## PROBLEM
The result should be every line that contains the word "agent", taken from the material.

## DATA TO EXAMINE
################
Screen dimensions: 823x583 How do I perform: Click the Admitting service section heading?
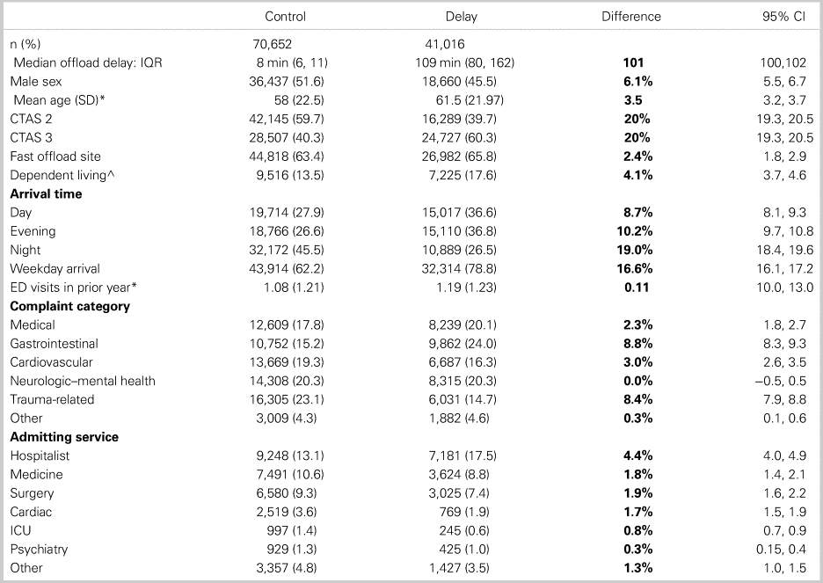coord(64,437)
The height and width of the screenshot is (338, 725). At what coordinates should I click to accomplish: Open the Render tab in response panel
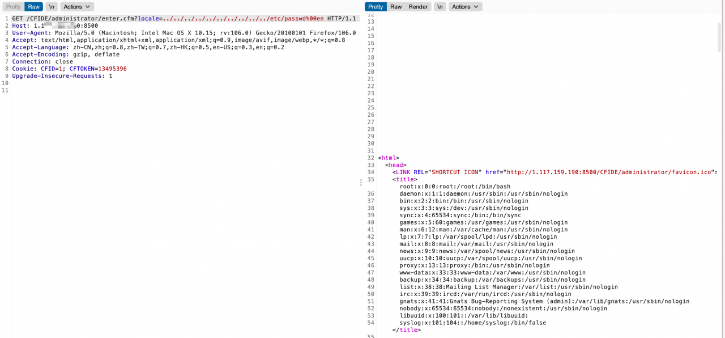click(418, 7)
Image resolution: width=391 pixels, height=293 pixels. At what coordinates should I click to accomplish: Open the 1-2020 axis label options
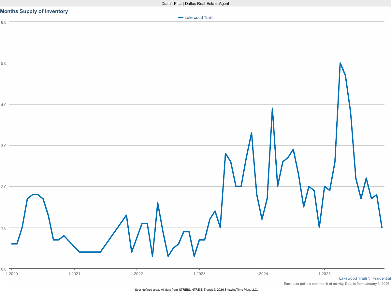click(x=12, y=274)
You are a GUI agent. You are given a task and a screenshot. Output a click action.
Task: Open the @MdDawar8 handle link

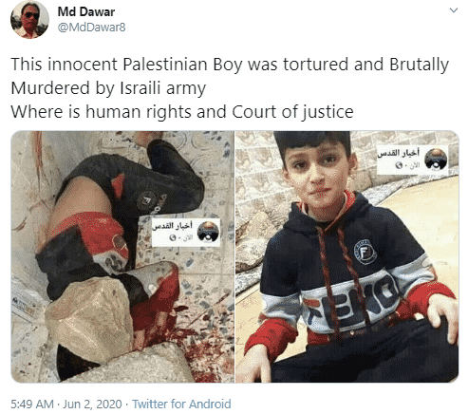pyautogui.click(x=91, y=28)
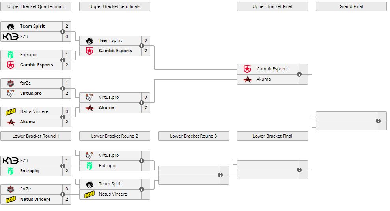Open Virtus.pro team name in Lower Bracket Round 2
Image resolution: width=390 pixels, height=211 pixels.
[108, 156]
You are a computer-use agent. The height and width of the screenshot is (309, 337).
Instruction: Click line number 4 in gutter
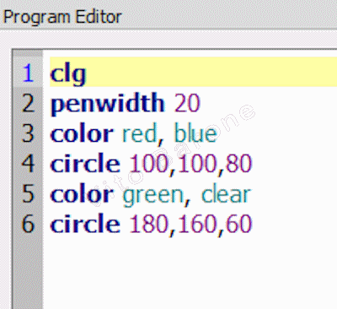point(28,164)
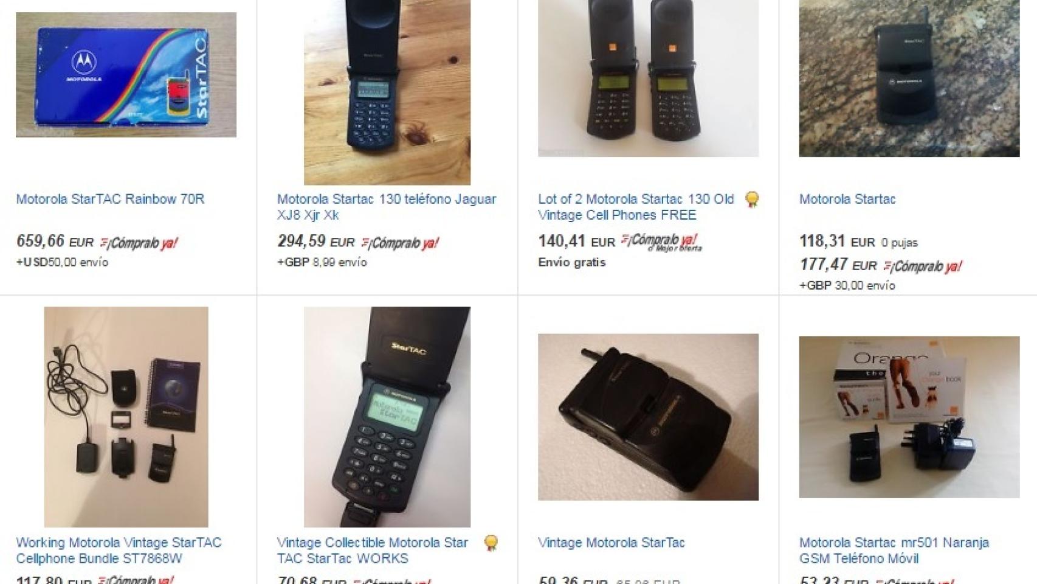Select open flip phone on wooden table photo

click(x=387, y=92)
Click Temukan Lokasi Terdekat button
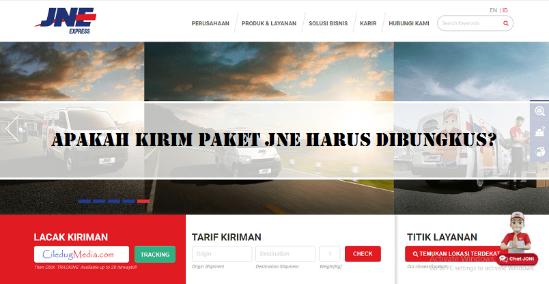This screenshot has width=549, height=284. (x=452, y=254)
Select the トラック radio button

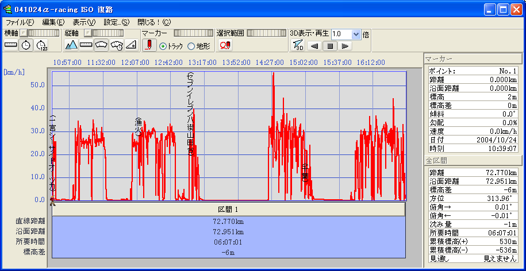tap(163, 47)
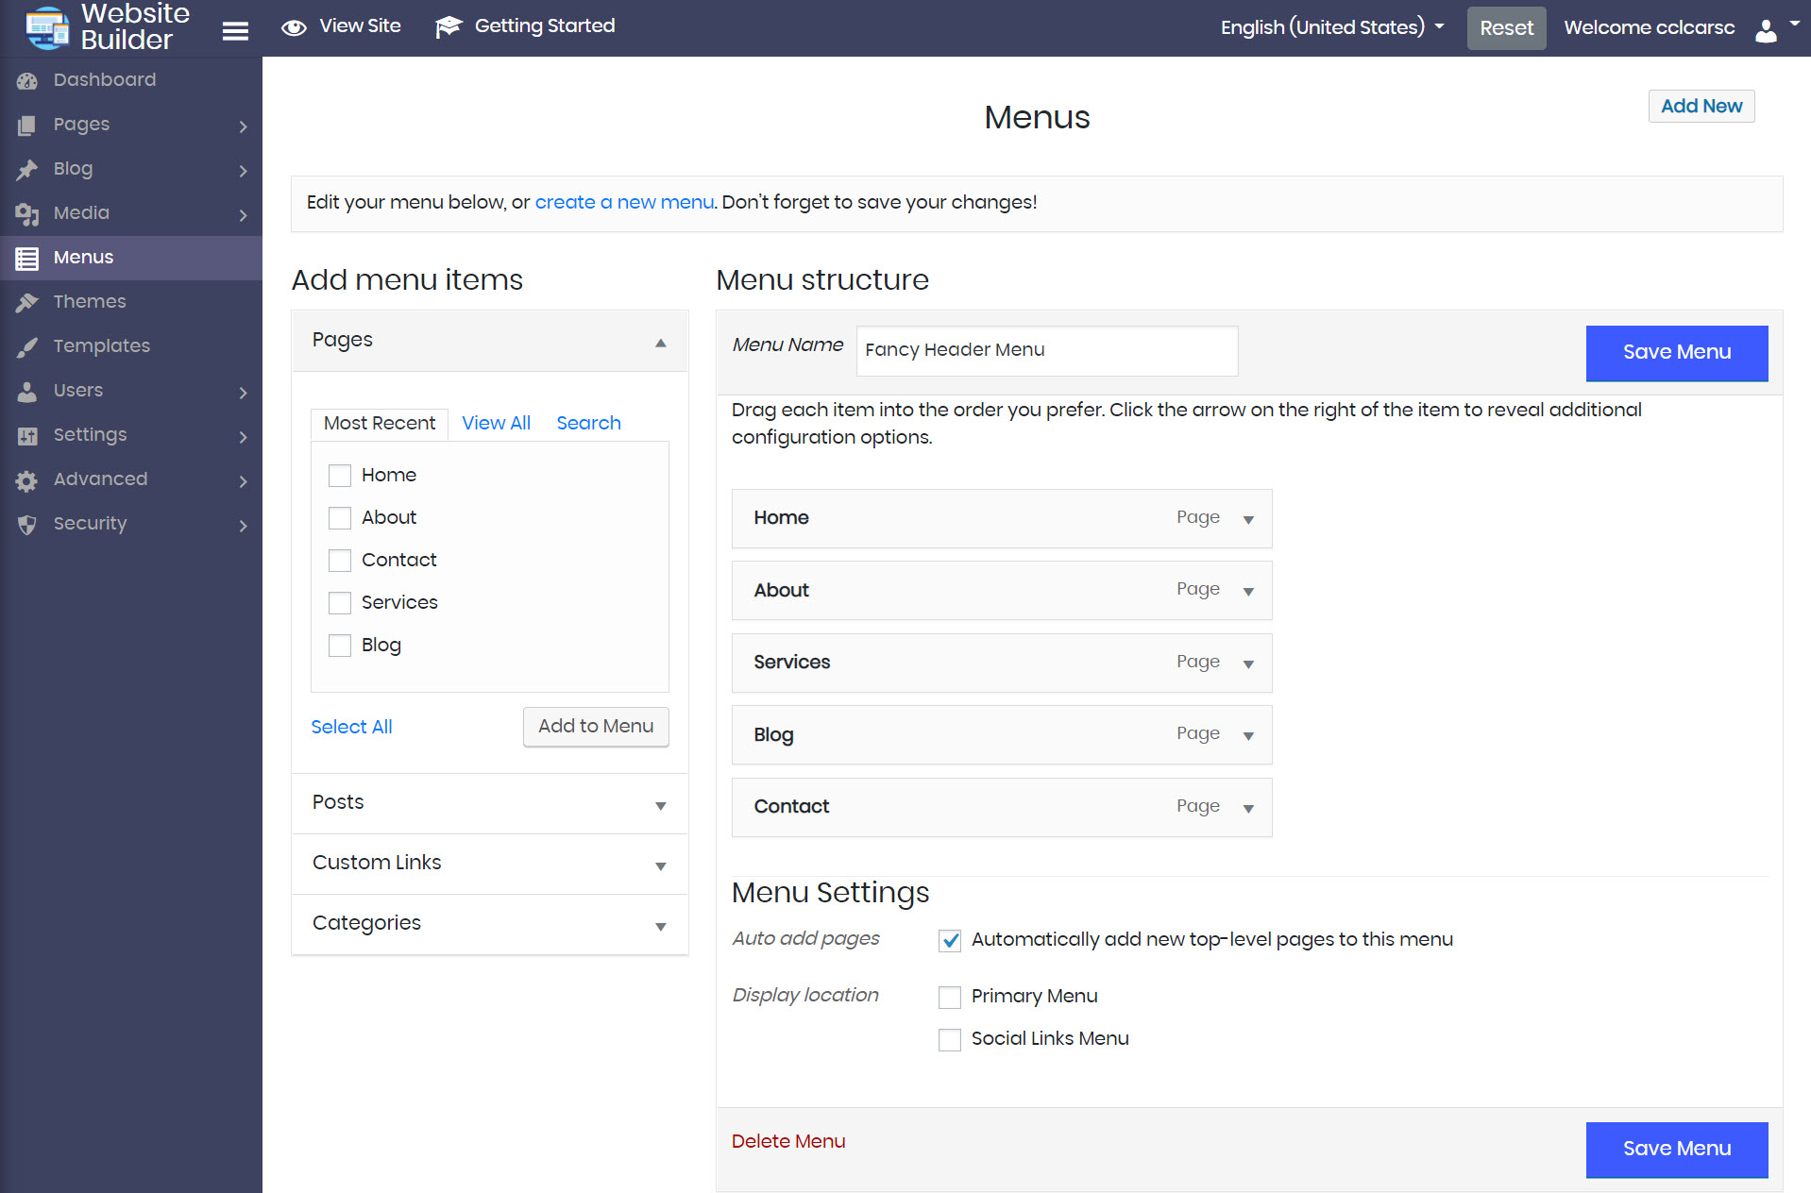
################
## WRITTEN ANSWER
You are a GUI agent. You are given a task and a screenshot. Output a click action.
You are a computer-use agent. The height and width of the screenshot is (309, 337).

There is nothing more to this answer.